Trecho selecionado>
....
Na cultura helenística formada após a morte de Alexandre, o ceticismo volta a prevalecer no pensamento filosófico. No que tange aos gregos, a conquista de Alexandre produziu efeito revolucionário de natureza (1) religiosa: a população toma contato com as crenças orientais; (2) política: substituição do municipalismo (estado paroquial) por um caráter imperial e cosmopolita da nova sociedade; (3) filosófica: misticismo na produção filosófica decorrente do descrédito nos avanços intelectuais da cultura grega fundados na razão e na experiência. Em Atenas, surgem duas correntes filosóficas vigorosas: o epicurismo e o estoicismo, sendo seus autores: Epicuro, grego nascido em Samos e Zenon, fenício nascido na ilha de Chipre.
Os epicuristas acreditavam que os componentes básicos da matéria eram os átomos; que a diferença entre as coisas resulta da diferente combinação dessas minúsculas partículas. Todavia, negavam que o movimento dessas partículas fosse causa de todas as coisas do universo porque, então, o homem – que é constituído de átomos – seria um autômato, o fatalismo seria a lei do universo e não haveria liberdade. Epicuro ensinava que o prazer (do corpo e da mente) era o bem maior a ser desfrutado pelo homem; prazer do repouso, estável, gerado pela satisfação das necessidades naturais e pela supressão da dor. A depravação deve ser evitada {freio moral}. Convém a satisfação moderada dos apetites. O prazer intelectual é mais refinado do que o prazer físico. O prazer maior consiste na serenidade da alma e na ausência da dor física ou moral. O homem deve se esforçar para eliminar o medo do sobrenatural, fonte da inquietude do espírito. A alma é material e não sobrevive ao corpo. Enquanto estamos vivos, a morte não existe. Quando a morte se apresenta, já não mais existimos. O universo age por si mesmo; não há providência, nem destino. Os deuses não se imiscuem nos assuntos humanos, não punem nem recompensam nesta vida ou em qualquer outra. Não há motivo para temor. A tranqüilidade de espírito é o bem supremo. O homem deve se manter vigilante para afastar as causas que possam lhe roubar a tranqüilidade {orai e vigiai, recomendava o profeta Jesus, trezentos anos depois}. Nota-se o caráter utilitário da doutrina ética e política de Epicuro a seguir sintetizada: (1) a virtude não é um fim em si mesmo, mas apenas um meio de o homem ser feliz; (2) justiça absoluta não existe; (3) as instituições e as leis são justas enquanto contribuem para a felicidade do indivíduo e os homens obedecem-nas por lhes ser vantajoso; (4) o estado surgiu em decorrência do interesse individual; (5) o homem sábio evita a função pública; (6) os males do mundo não podem ser extirpados pelo indivíduo – ainda que sábio – e o melhor que ele faz é cultivar o seu jardim, estudar filosofia e conviver com os amigos da mesma têmpera.
....
Bloco de dados>

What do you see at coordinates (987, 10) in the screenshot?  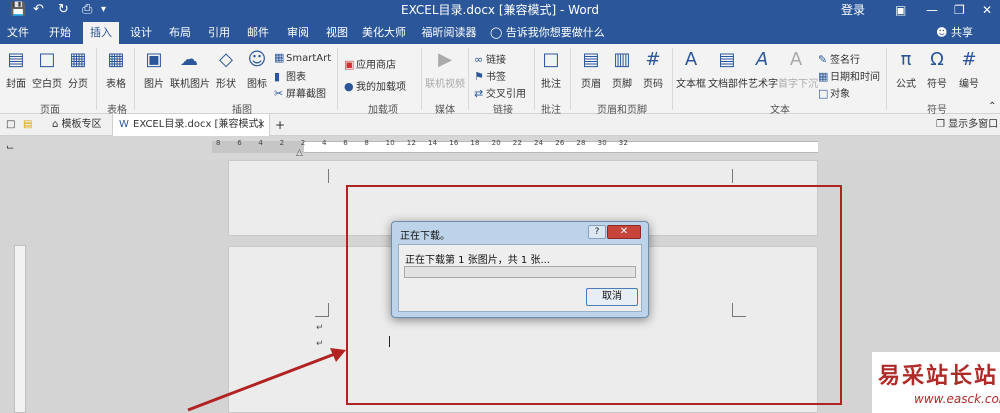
....
Tarefa 1>
Segundo o trecho sobre a filosofia helenística, onde nasceu Zenon?
Tarefa 2>
Escreva a continuação do trecho sobre a filosofia helenística a partir da última frase apresentada.

Resposta esperada 1>
Na ilha de Chipre.

Resposta esperada 2>
Atribui-se aos estóicos a concepção da filosofia como torre de marfim. O título estóico provém de Stoá Poikilé, que significa pórtico coberto e colorido sob o qual funcionava a escola de Zenon. Os estóicos também consideravam a tranqüilidade de espírito o bem supremo, mas não aceitavam o caminho da fuga. No que tange ao conhecimento e às operações da inteligência, eles acreditam nas idéias inatas que legitimam a dedução. Segundo essa escola, o homem devia disciplinar a si próprio a fim de conquistar o bem maior e ser tolerante e generoso no trato com o próximo. Os homens são irmãos sob a paternidade divina. {Séculos mais tarde, o profeta Jesus diria o mesmo, referindo-se ao Pai Celestial}. Os homens devem participar dos negócios do estado. Sob qualquer governo, o homem deve manter a sua consciência livre e independente {este foi um dos postulados da revolução francesa no século XVIII}. Assim como deus é universal, o estado também deve ser universal e governado por sábios. Ao valor paroquial da cidade, Zenon opõe o valor universal da cosmópolis. Na opinião de Plutarco, esse cosmopolitismo de Zenon tornou-se realidade sob o império de Alexandre. Ainda que o corpo seja escravo, o espírito há de permanecer livre. A violência na mudança social é pior do que o mal a que tinha em mira curar. A escravidão e a guerra devem ser evitadas. O cosmos é um todo ordenado e as contradições são resolvidas em razão de um bem supremo. {A palavra cosmos significa ordem, aqui empregada com o significado de mundo}. O mal é relativo e os infortúnios são necessários à perfeição final do universo. Tudo que acontece tem um fim racional {princípio da finalidade ou teleológico}. O homem é o elo de uma corrente, por isto mesmo, não é senhor do seu destino. A liberdade consiste em aceitar ou rejeitar esse destino, sem possibilidade de vencê-lo. O homem deve se submeter ao cosmos. Resignado, deve se ajustar ao fim cósmico auxiliado por sua natureza racional e assim livrar a alma do amargor e dos queixumes.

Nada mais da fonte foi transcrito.